Il piqua des deux, et, à sa suite, se mit en marche une compagnie de cent chariots, qu'entouraient beaucoup de cavaliers et de fantassins cosaques; et, se retournant, il bravait d'un regard plein de mépris et de colère tous ceux qui n'avaient pas voulu le suivre. Personne n'osa les retenir. À la vue de toute l'armée, un polk s'en allait, et, longtemps encore, Tarass se retourna et menaça du regard.

L'hetman et les autres polkovniks étaient troublés; tous demeurèrent pensifs, silencieux, comme oppressés par un pénible pressentiment. Tarass n'avait pas fait une vaine prophétie. Tout se passa comme il l'avait prédit. Peu de temps après la trahison de Kaneff, la tête de l'hetman et celle de beaucoup d'entre les principaux chefs furent plantées sur les pieux.

Et Tarass?… Tarass se promenait avec son polk à travers toute la Pologne; il brûla dix-huit villages, prit quarante églises, et s'avança jusqu'auprès de Cracovie. Il massacra bien des gentilshommes; il pilla les meilleurs et les plus riches châteaux. Ses Cosaques défoncèrent et répandirent les tonnes d'hydromel et de vins séculaires qui se conservaient avec soin dans les caves des seigneurs; ils déchirèrent à coups de sabre et brûlèrent les riches étoffes, les vêtements de parade, les objets de prix qu'ils trouvaient dans les garde-meubles.

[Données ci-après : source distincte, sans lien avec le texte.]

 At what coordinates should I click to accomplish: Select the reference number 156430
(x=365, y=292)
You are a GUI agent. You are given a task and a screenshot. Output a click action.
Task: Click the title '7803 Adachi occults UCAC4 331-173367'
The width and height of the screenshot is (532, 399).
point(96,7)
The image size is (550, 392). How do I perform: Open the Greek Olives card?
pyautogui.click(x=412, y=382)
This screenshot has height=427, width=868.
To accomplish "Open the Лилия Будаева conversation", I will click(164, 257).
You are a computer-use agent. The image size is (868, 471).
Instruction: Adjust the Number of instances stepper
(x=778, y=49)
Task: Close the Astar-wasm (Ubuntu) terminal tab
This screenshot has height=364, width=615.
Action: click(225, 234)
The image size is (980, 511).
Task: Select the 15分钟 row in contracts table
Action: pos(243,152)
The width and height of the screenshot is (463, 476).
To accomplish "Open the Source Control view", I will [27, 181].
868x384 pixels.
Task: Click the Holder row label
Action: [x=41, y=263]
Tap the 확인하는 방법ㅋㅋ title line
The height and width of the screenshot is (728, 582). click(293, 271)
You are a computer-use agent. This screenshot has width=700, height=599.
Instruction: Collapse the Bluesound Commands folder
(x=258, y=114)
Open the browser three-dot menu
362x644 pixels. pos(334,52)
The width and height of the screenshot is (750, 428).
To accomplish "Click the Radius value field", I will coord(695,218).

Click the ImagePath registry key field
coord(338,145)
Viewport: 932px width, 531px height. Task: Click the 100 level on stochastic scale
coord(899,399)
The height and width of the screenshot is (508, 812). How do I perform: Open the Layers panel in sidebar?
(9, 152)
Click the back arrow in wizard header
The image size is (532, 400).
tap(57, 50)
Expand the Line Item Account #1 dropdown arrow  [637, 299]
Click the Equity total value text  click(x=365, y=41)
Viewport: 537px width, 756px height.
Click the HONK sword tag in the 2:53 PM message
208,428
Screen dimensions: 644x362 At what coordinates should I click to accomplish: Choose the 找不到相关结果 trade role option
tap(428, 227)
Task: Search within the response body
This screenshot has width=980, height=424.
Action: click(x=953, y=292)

– N'épargnez rien! répétait Tarass.

Les Cosaques ne respectèrent ni les jeunes femmes aux noirs sourcils ni les jeunes filles à la blanche poitrine, au visage rayonnant; elles ne purent trouver de refuge même dans les temples. Tarass les brûlait avec les autels. Plus d'une main blanche comme la neige s'éleva du sein des flammes vers les cieux, au milieu des cris plaintifs qui auraient ému la terre humide elle-même, et qui auraient fait tomber de pitié sur le sol l'herbe des steppes. Mais les cruels Cosaques n'entendaient rien et, soulevant les jeunes enfants sur la pointe de leurs lances, ils les jetaient aux mères dans les flammes.

– Ce sont là, Polonais détestés, les messes funèbres d'Ostap! disait Tarass.

Et de pareilles messes, il en célébrait dans chaque village; jusqu'au moment où le gouvernement polonais reconnut que ses entreprises avaient plus d'importance qu'un simple brigandage, et où ce même Potocki fut chargé, à la tête de cinq régiments, d'arrêter Tarass.

Six jours durant, les Cosaques parvinrent à échapper aux poursuites, en suivant des chemins détournés. Leurs chevaux pouvaient à peine supporter cette course incessante et sauver leurs maîtres. Mais, cette fois, Potocki se montra digne de la mission qu'il avait reçue: il poursuivit l'ennemi sans relâche, et l'atteignit sur les rives du Dniestr, où Boulba venait de faire halte dans une forteresse abandonnée et tombant en ruine.

On la voyait à la cime d'un roc qui dominait le Dniestr, avec les restes de ses glacis déchirés et de ses murailles détruites. Le sommet du roc était tout jonché de pierres, de briques, de débris, toujours prêts à se détacher et à voler dans l'abîme. Ce fut là que l'hetman de la couronne Potocki cerna Boulba par les deux côtés qui donnaient accès sur la plaine. Pendant quatre jours, les Cosaques luttèrent et se défendirent à coups de briques et de pierres. Mais leurs munitions, comme leurs forces, finirent par s'épuiser, et Tarass résolut de se frayer un chemin à travers les rangs ennemis. Déjà ses Cosaques s'étaient ouvert un passage, et peut-être leurs chevaux rapides les auraient-ils sauvés encore une fois, quand tout à coup Tarass s'arrêta au milieu de sa course.